▶ RECORD EXTRACTS
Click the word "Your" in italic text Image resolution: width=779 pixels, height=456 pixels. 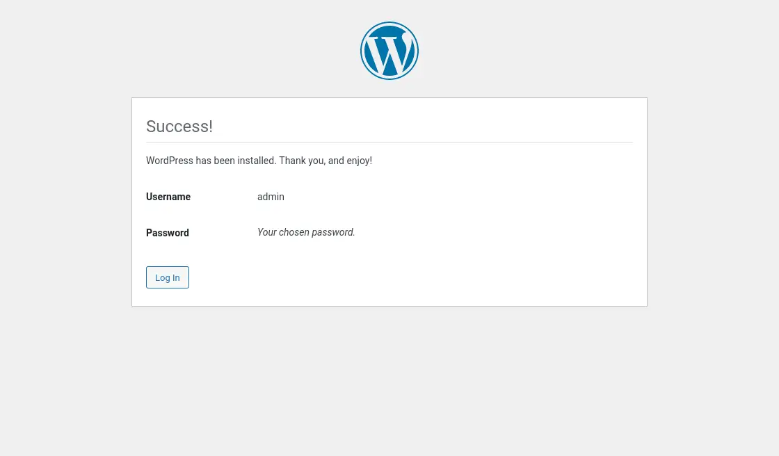(267, 232)
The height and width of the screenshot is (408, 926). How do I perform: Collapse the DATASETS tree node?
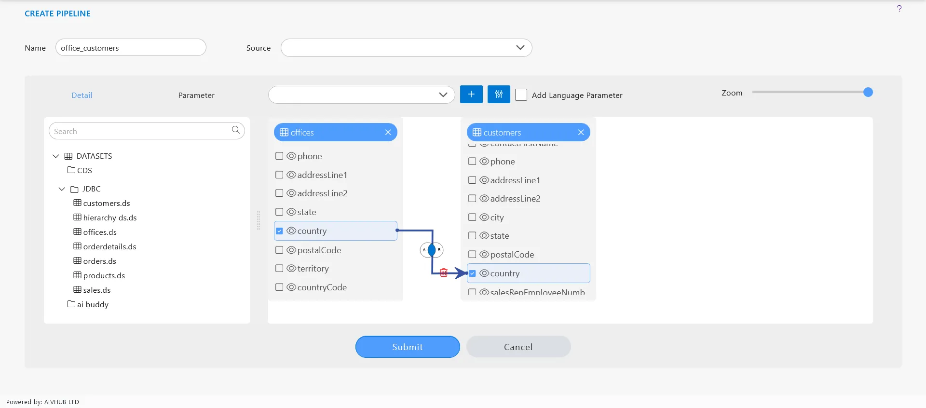tap(56, 156)
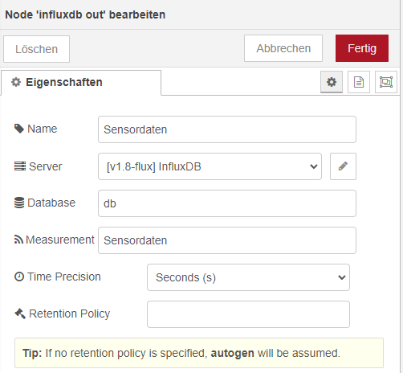Viewport: 403px width, 373px height.
Task: Open node properties gear icon tab
Action: point(332,82)
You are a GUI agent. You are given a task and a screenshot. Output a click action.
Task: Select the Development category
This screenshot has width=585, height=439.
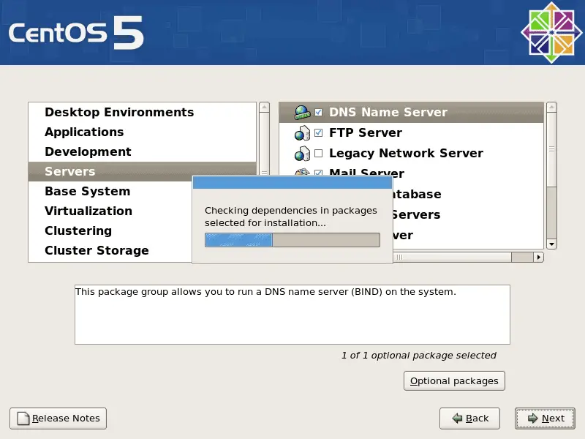click(88, 151)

▶ EXERCISE PROMPT
Extract, verbatim and alone, the lines from the line that contains "Task: Select the Development category" to the last line of the records, inclusive; drop any picture.

▶ RESPONSE TO THIS EXERCISE
Task: Select the Development category
This screenshot has width=585, height=439.
click(88, 151)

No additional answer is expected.